The Mining Company of Ireland (MCI) was a mining company which operated in Ireland, starting in 1824.

== History ==

The Mining Company of Ireland (MCI) was formed in 1824 by an act of Parliament, the Mining Company of Ireland Act 1824 (5 Geo. 4. c. clviii) following an inaugural meeting of interested philanthropic gentlemen in Dublin on 5 February 1824 in the Dublin Chamber of Commerce. The company initially offered four thousand £25 shares, at a maximum of 25 shares per person.

MCI purchased Luganure Mine, County Wicklow, and worked it for 66 years. Over this time it yielded 50,000 tonnes of lead and 25,000 ounces of silver. The company also prospected at the copper mine at Ballydehob, County Cork in the 1850s.

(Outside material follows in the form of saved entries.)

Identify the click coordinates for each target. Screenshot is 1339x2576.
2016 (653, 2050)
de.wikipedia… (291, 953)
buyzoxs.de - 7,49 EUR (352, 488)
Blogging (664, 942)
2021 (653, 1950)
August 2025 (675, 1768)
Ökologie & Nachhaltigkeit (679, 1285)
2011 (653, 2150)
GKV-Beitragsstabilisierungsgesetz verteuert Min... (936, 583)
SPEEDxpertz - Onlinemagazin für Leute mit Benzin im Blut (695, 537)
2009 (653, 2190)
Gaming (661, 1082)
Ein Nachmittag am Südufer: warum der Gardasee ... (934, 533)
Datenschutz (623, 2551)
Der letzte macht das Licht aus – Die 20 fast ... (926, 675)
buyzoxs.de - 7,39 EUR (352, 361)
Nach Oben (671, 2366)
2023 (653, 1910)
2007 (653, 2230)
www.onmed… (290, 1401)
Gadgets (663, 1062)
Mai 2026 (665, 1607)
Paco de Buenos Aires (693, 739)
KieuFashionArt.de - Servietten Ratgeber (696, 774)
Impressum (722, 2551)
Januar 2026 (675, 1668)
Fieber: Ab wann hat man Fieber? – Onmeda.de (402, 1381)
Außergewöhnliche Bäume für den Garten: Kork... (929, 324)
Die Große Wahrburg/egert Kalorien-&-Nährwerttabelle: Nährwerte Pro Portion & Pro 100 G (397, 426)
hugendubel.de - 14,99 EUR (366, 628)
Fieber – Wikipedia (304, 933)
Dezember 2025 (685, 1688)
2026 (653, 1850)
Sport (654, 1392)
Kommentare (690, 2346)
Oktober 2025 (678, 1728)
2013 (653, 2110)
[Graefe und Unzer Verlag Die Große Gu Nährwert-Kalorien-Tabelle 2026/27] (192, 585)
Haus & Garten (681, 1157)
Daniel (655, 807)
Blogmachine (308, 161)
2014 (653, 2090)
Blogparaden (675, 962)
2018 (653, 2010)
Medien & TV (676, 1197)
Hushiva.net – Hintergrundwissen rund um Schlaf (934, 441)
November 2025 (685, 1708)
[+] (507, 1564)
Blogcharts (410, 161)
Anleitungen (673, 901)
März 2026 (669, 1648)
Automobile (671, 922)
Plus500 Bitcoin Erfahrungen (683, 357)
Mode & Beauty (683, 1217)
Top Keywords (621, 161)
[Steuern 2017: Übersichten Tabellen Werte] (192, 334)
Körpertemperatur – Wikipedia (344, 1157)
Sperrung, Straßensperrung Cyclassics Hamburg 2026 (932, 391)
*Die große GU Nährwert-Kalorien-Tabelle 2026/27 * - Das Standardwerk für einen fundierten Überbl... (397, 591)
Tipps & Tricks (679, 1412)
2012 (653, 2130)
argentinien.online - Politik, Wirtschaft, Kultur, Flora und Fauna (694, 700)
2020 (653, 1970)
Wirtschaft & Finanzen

It leased an iron ore mine at the Glen of Imaal in 1859, but this endeavour was not successful. From 1826, MCI mined lead at Ballycorus, County Dublin. At the Mardyke, Killenaule, County Tipperary, the MCI leased land for 21 years to mine coal, and it was the mining operations that resulted in a village developing around it.

The MCI operated at a loss at a number of their mines, including the Mardyke, during the Great Famine. The mining industry in Ireland grew until the 1860s, when the events surrounding the American Civil War led to the collapse in mineral prices and the Irish mining industry.